Midleton Town Remembering the Choctaw Gift of Aid to Ireland 170 Years On

By Seamus Whelehan


This year marks the 170th anniversary of a gift of aid by the Choctaw Nation to the Irish people during the famine years.
In recent years a number of Irish towns and villages began paying tribute to their great deed, recognising the great empathy shown to the Irish people.
Midleton town erected their own tribute in 2014 a stainless steel bowl made of eagle feathers, which is in situ at Bailick Park.
Later this month the East Cork Municipality will officially dedicate the structure in association with Gaelscoil Mhainistir Na Corann.
The ceremony will take place on Sunday 18 June at 2:00pm and will be attended by Mayor of Cork County Fianna Fail Cllr Seamus McGrath and Deputy Chief Executive of the County Council Declan Daly.
1n 1847, 16-years after they faced hunger and death on what became known as the trail of tears, the Choctaw nation sent $170 to help in the famine relief effort.

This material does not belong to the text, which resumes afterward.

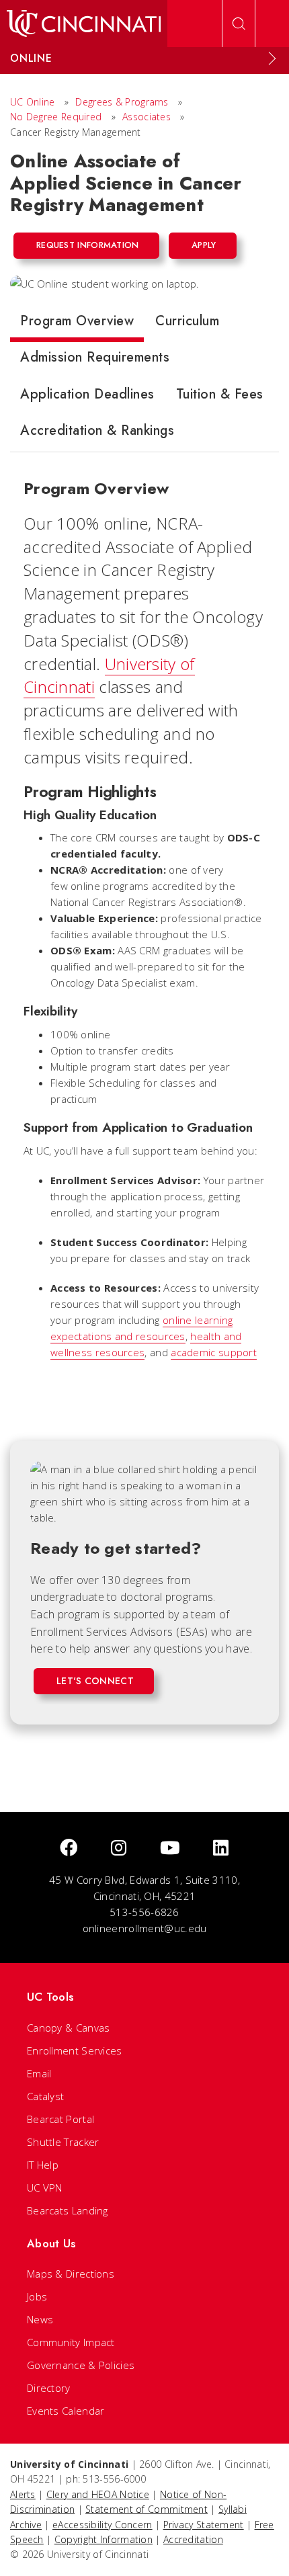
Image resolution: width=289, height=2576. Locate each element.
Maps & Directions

The equivalent of $100,000 in today’s money. They showed extreme generosity considering in 1831 the Choctaw Indians were forcible removed from their lands by the white man and relocated to what is now Oklahoma.
The Choctaw were just one of several tribes to be removed from their ancestral home along the banks of the Mississippi.
Local historian Tony Harpur said the monument has invigorated a new interest in our history among US tourists.
Mr Harpur said last season a bus of tourists from Oklahoma had paid a visit to the area wanting to learn more of the Irish connection.
He said “more should be made of the Irish trail of tears linking the monument to the local famine graves.”